We'll need to do some further testing - maybe even get some track time - to properly test the Street Triple RS's true capabilities. I can't say much about the suspension except that it's very compliant on the street and the bike tracks perfectly. The brakes are racetrack-worthy and the quickshifter is a joy to employ. The seat feels lower than expected, and at five-foot-eight I could get the balls of my feet firmly on the ground at stops. The riding position is ideal for a naked sport bike, with a slightly raised handlebar giving the rider a slight forward lean and plenty of room to get 'under the paint' when a long stretch of traffic-free pavement calls. Legroom is fairly tight, moreso than a Ducati Monster or a Yamaha FZ-09, but let's not forget: This is a track-based sport bike through and through.
The base Street Triple retails for $11,200; the S model is $12,600 and the RS will set you back $14,000. It's quite a decent price for what is a LOT of motorcycle. Visit the link below to see the differences between the three models.
The Scrambler returns to the lineup for an 11th year in a new form as the Street Scrambler. Based on the Street Twin introduced last year, the Street Scrambler and the Street Cup were released for the 2017 model year to offer more retro options for the discerning Triumph enthusiast. The Street Scrambler looks fairly similar to past incarnations of the Scrambler model, but there's plenty new for 2017.
First off, the new unit is powered by the 900 cc inline twin introduced in the Street Twin for the 2016 model year. Ride-by-wire, traction control and ABS are standard,and there are many new styling cues like the interchangable pillion seat/luggage carrier. There's plenty of scrambler-specific content here too, including rubber tank pads, fork gaiters, chunky footpegs, a skid plate, wire-spoke rims, a wide handlebar, longer rear shocks, a 19-inch front wheel and, of course, those must-have high-mount pipes and requisite heat shields. Like the Bobber, the Street Scrambler can be customized with 150 accessories from the Triumph catalogue.

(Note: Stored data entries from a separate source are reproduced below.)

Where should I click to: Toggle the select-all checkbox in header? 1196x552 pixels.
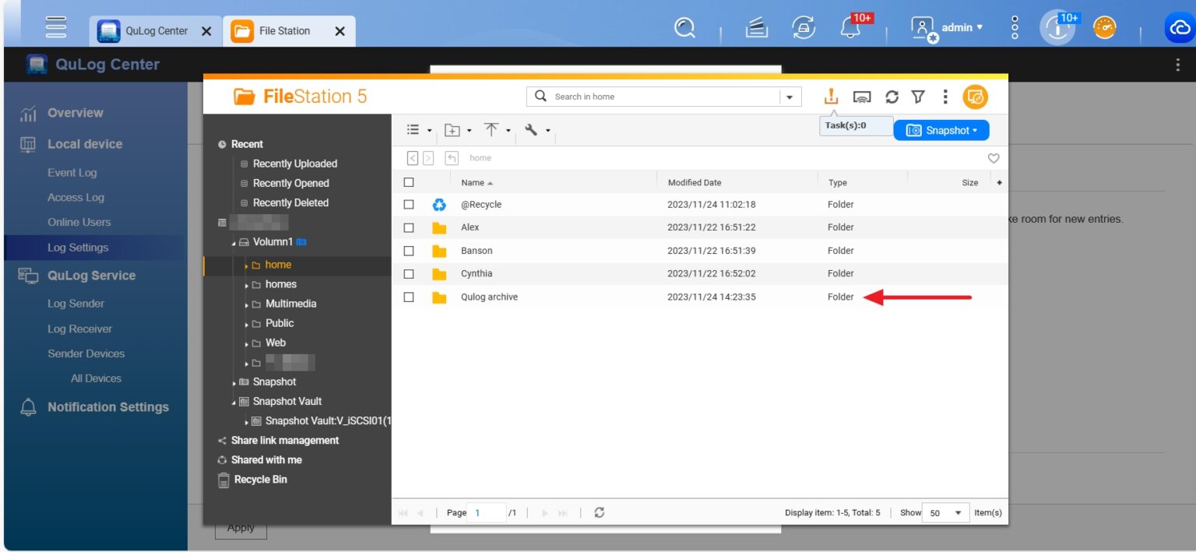coord(409,182)
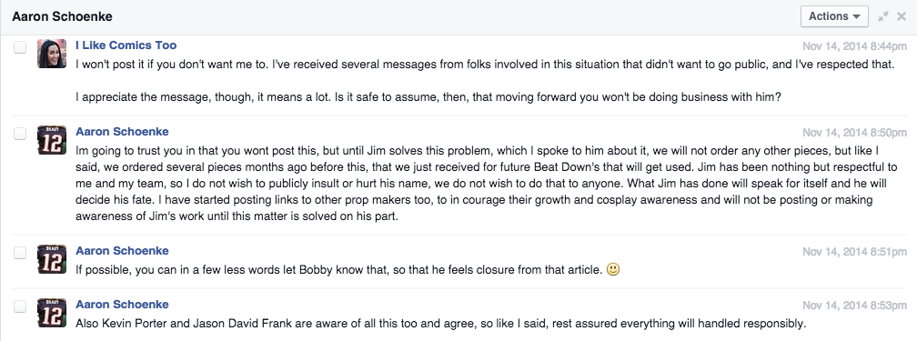The width and height of the screenshot is (917, 341).
Task: Click the jersey avatar on the 8:51pm message
Action: [52, 259]
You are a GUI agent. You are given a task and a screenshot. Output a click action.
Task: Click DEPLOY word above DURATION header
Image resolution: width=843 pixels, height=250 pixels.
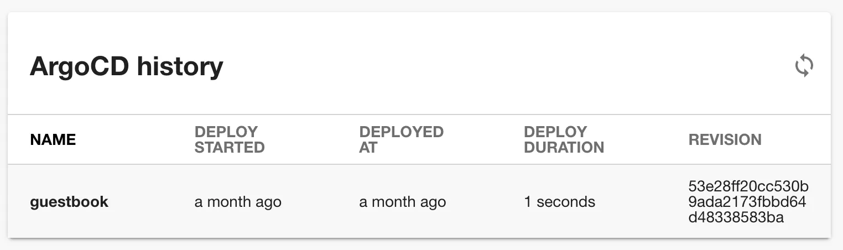[555, 132]
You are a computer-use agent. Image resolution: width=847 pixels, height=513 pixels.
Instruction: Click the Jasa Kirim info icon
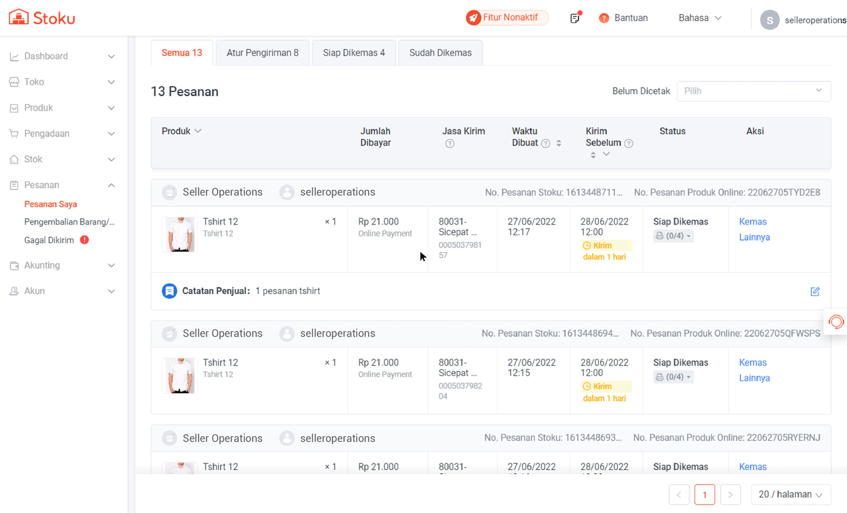click(450, 144)
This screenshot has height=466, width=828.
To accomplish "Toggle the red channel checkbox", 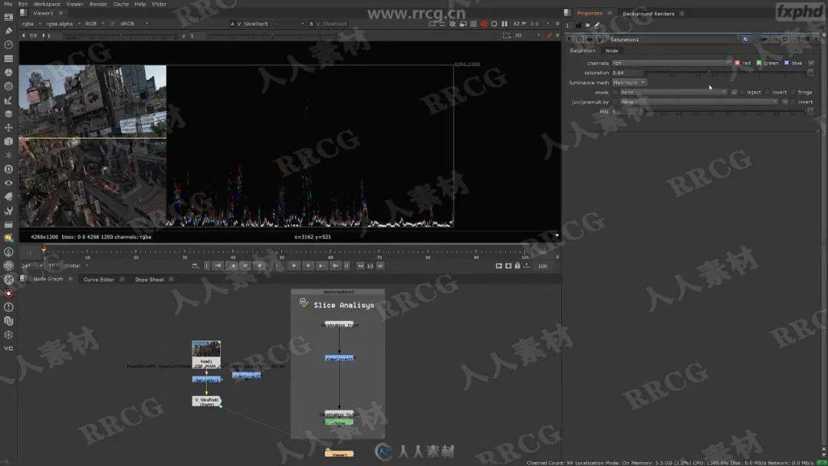I will (738, 63).
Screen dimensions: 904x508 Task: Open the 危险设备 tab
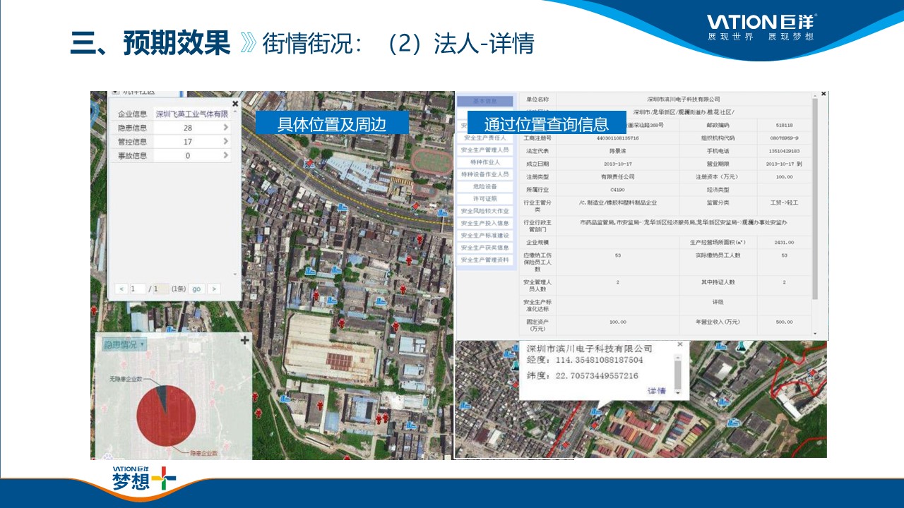pos(484,186)
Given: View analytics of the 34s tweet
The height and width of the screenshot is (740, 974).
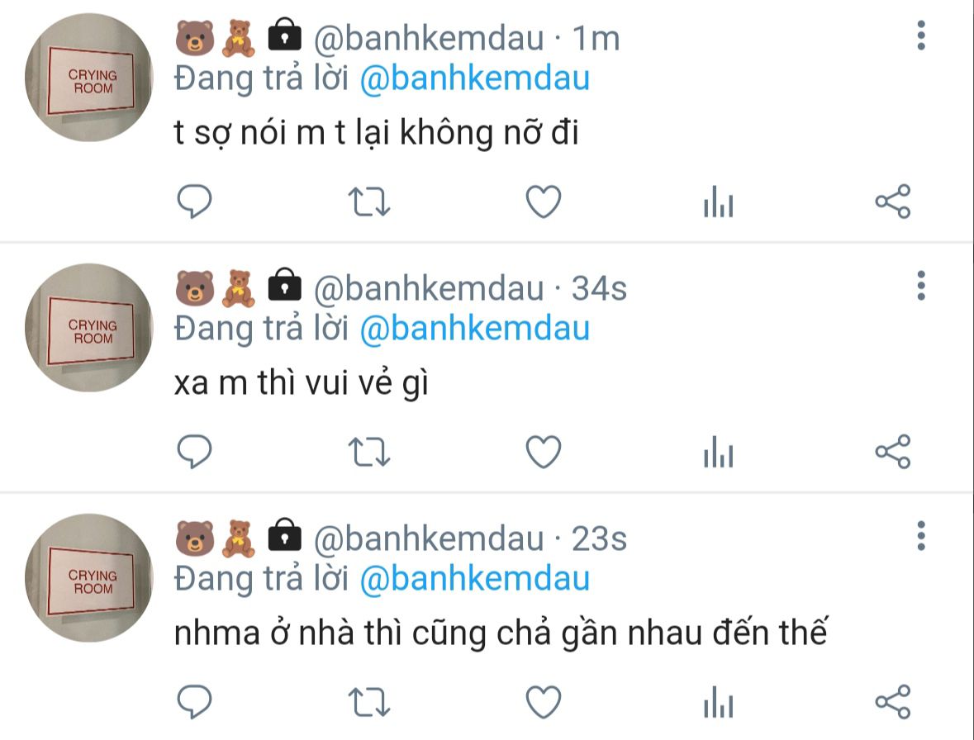Looking at the screenshot, I should 718,452.
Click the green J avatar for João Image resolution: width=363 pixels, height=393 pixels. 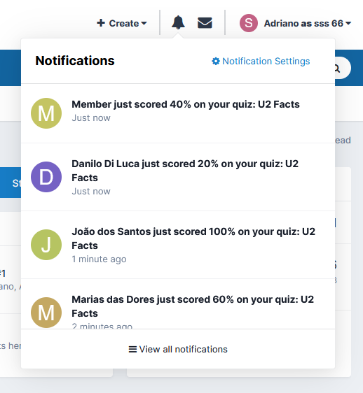[46, 245]
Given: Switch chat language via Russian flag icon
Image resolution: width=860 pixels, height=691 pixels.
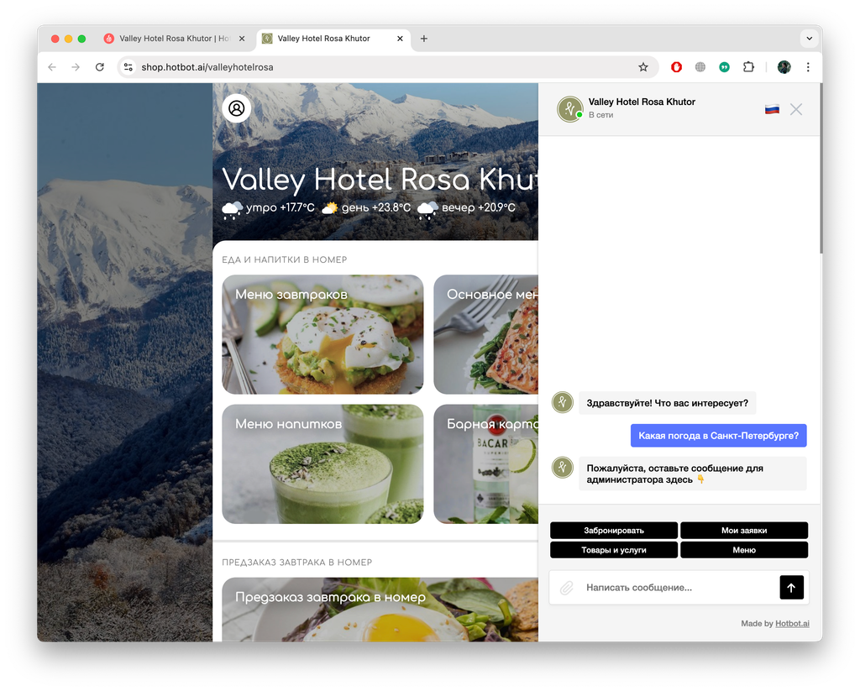Looking at the screenshot, I should point(773,109).
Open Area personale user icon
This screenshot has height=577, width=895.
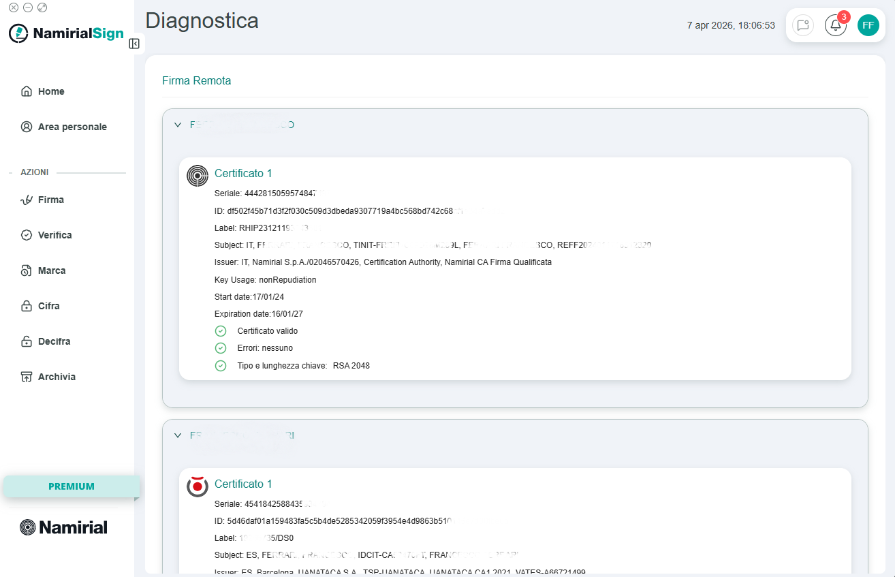coord(27,127)
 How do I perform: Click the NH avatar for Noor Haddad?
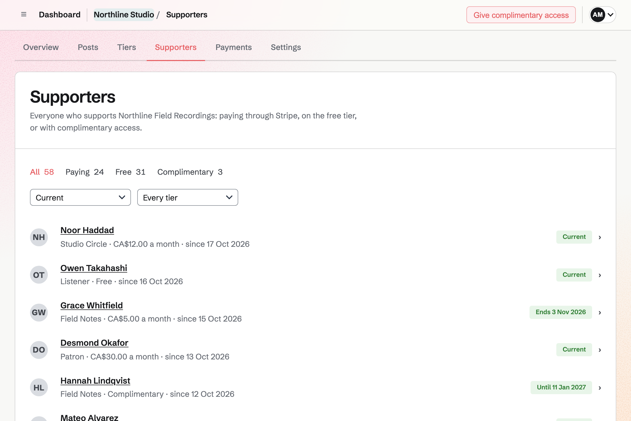(x=39, y=237)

Surprisingly, the Street Scrambler feels quite similar in many ways to previous-gen Scrambler models. It feels underpowered, which makes the bike seem heavy, although it really isn't that obese - it's just that the engine only puts out a claimed 55 hp. Still, it handles well, power delivery is very manageable and the seat height isn't too tall. I expect Triumph to do quite well selling these to retro-loving riders who aren't highly experienced, as it's a very inviting platform for someone relatively new to the sport.
The bench-style seat has a bit of contour to it, but I found it biting after an hour of riding. Otherwise the riding position is incredibly relaxing and comfortable, with lots of legroom and wide, tall bars. The suspension doesn't stand out either way, but the single front disc, with two-piston caliper, doesn't slow the Scrambler down as fast as I'd expect considering the bike's 206 kg (454 lb) wet weight - it's 50 pounds lighter than the Bobber, but feels heavier and doesn't stop quite as well.
But where Triumph nails it, of course, is in the design of the Street Scrambler. Out of all the bikes I tested in Florida, it actually got the most hoots and positive comments. It just looks so... cool. It's retro, it's fun, and the style is pretty badass. The colour options are great this year too. It's more expensive than the outgoing Scrambler at $11,600, but there are a lot of improvements to justify the extra loot.
Triumph is doing good things right now, and in part it's because they've been able to successfully build bikes in the modern era that people want to own. From adventure to sport to retro, the company from Hinckley is building great bikes at the moment, and it's the buying public that is truly benefitting from Triumph's quality, passion and innovation.